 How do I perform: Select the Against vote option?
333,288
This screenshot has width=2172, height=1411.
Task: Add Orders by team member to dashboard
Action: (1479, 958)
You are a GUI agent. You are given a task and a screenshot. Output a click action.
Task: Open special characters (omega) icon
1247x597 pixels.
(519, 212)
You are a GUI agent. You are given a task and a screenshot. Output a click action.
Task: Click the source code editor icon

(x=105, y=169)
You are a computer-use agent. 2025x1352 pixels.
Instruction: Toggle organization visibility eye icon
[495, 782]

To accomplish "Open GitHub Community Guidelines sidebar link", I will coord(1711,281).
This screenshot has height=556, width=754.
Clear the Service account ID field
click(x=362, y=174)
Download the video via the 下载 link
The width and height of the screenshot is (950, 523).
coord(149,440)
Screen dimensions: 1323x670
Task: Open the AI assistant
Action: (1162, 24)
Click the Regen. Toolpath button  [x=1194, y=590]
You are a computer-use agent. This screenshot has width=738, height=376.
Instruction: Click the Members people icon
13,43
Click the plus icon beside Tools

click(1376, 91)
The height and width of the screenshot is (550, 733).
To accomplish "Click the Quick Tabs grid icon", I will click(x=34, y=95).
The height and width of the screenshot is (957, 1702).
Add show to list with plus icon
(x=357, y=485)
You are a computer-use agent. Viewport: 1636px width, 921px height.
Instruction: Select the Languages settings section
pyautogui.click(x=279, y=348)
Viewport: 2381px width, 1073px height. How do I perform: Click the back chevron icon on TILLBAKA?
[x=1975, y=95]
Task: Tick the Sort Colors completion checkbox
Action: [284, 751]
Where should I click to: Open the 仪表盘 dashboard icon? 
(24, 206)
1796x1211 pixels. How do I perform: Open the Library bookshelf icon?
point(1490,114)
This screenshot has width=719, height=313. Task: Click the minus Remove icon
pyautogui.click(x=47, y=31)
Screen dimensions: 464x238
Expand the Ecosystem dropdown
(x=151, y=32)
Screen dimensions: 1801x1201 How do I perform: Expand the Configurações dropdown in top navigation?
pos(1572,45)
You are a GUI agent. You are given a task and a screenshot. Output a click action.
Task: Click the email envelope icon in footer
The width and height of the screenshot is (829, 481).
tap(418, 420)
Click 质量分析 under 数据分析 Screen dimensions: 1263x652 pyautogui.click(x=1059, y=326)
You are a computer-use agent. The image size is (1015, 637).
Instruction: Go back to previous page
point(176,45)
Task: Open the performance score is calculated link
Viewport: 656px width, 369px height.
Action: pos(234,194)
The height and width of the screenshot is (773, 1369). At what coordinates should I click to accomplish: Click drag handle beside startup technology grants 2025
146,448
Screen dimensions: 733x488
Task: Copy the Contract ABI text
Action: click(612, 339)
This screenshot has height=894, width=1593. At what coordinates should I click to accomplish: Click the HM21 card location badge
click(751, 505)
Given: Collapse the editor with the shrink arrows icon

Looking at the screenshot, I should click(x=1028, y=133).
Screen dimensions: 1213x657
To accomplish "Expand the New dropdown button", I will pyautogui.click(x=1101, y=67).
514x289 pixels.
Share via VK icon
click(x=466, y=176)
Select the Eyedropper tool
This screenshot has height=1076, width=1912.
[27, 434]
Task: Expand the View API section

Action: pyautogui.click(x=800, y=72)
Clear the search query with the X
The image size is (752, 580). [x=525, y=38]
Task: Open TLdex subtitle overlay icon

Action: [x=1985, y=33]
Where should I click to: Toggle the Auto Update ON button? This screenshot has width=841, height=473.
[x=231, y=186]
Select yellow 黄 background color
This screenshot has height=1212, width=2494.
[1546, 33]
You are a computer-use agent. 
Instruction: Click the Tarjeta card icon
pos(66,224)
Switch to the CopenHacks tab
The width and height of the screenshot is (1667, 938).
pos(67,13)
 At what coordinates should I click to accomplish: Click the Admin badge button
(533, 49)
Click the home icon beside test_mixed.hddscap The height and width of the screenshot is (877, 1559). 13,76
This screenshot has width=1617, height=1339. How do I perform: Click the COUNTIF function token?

## What this task involves
When a line in the data contains "will", return it as written.

## Response to this exercise
To accomplish "Open GitHub Community Guidelines sidebar link", I will coord(1711,281).
To accomplish "Click the Quick Tabs grid icon", I will click(x=34, y=95).
To accomplish "Expand the New dropdown button", I will pyautogui.click(x=1101, y=67).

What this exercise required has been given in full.